Минута прошла — я бежал один. Вдруг лестница наполнилась грохотом — наборное отделение, выкрикивая ругательства, догоняло меня.
Я уверен — такой поступок был возможен только в нашей типографии: расхлябанность, отсутствие дисциплины, попустительство администрации привели к тому, что целый цех разом бросил работу и побежал слушать старого сумасброда.
В ротационном отделении нас встретил густой заливистый храп.
Под столами, на ролях, в кучах срыва валяются люди.
Нельзя швыряться людьми. Работа в ротационном отделении начинается в три часа ночи, и семьдесят рабочих, приехавших с последним трамваем, досыпают два часа у машин.

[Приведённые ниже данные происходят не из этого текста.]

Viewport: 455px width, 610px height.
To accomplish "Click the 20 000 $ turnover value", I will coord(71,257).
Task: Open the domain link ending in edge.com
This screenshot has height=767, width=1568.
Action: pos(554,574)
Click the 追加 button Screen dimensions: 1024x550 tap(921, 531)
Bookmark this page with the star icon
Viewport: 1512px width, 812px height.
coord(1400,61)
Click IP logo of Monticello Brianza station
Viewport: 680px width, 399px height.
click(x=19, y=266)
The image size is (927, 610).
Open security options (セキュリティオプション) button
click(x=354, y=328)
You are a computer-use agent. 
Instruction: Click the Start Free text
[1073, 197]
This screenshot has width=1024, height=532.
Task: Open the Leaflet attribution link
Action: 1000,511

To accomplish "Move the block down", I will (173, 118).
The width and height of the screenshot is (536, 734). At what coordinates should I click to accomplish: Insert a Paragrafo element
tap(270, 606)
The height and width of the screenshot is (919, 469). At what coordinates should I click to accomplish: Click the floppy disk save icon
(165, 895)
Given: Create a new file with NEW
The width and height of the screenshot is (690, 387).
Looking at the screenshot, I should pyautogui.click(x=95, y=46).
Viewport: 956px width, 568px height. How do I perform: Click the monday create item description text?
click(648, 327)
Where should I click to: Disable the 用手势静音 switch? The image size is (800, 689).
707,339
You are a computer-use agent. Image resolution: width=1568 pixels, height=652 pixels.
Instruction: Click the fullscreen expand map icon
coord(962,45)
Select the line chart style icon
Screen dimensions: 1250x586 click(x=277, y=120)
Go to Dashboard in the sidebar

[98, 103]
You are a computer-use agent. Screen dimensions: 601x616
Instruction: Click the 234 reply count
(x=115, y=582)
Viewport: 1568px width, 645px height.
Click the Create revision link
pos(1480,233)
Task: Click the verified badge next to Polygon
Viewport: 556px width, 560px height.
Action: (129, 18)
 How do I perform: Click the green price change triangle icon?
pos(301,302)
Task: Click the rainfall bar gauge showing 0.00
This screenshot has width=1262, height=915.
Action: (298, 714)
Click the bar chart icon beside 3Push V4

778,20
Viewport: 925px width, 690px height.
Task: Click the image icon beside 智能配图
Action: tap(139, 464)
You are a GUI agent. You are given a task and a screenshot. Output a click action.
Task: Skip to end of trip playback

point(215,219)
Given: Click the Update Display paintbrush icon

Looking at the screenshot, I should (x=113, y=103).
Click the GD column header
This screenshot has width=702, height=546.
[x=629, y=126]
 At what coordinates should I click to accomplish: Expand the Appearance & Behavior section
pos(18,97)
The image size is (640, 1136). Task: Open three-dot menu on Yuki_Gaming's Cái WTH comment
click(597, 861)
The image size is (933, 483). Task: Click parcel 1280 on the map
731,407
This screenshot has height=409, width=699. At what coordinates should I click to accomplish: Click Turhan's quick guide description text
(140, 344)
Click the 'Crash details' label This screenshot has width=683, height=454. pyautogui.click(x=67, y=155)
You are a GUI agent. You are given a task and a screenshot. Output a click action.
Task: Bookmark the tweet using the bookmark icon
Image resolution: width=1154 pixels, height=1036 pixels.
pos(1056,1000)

— Приятели, вставай! Типография пропадает! — истошным голосом вопит Андриевич.
— Что пропадает?
— Где?
Печатники поднимаются и удивленно смотрят на наборщиков.
— Морозов скажет! — кричит Якушин. — Айда, Петрович, за котельщиками!
Вдвоем с Мишкой мы несемся в котельную. Там плеск — воды по колено и ругань.